> [Extracted entries]

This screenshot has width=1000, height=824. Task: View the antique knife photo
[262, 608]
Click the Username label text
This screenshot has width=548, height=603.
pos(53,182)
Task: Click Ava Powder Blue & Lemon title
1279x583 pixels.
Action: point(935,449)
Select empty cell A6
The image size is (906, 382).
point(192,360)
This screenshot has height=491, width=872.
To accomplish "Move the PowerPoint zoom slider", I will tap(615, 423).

...

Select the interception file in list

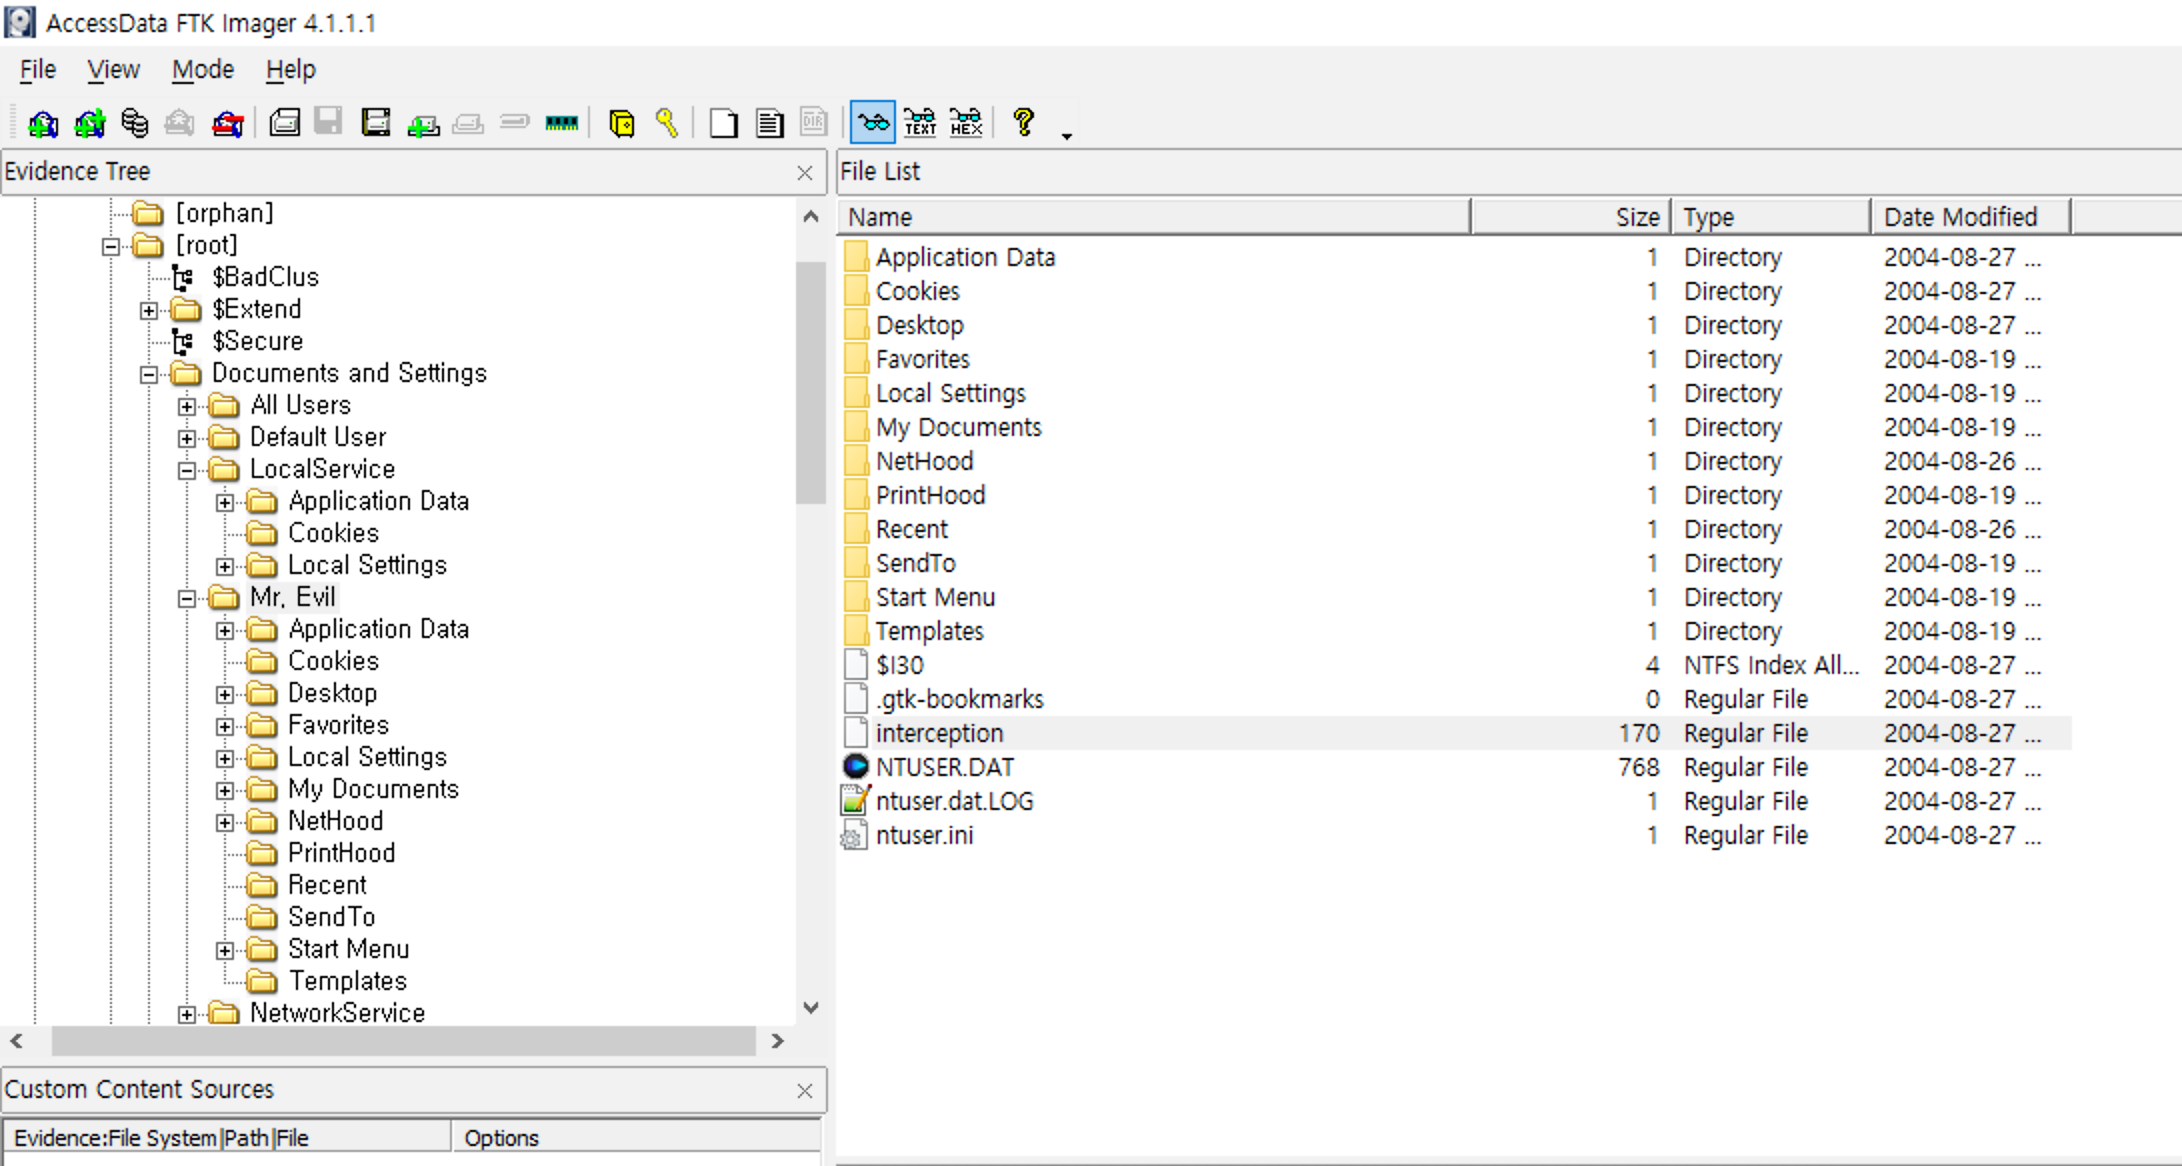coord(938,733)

...

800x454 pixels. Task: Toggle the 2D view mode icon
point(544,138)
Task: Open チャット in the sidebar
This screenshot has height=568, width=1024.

> [What you will do] Edit the listing from the line containing "This screenshot has height=491, width=872." through the line containing "will tap(615, 423)." by changing "zoom slider" to "zoom control", with everything else left unchanged.

> [Complete answer]
This screenshot has height=491, width=872.
To accomplish "Move the PowerPoint zoom control", I will tap(615, 423).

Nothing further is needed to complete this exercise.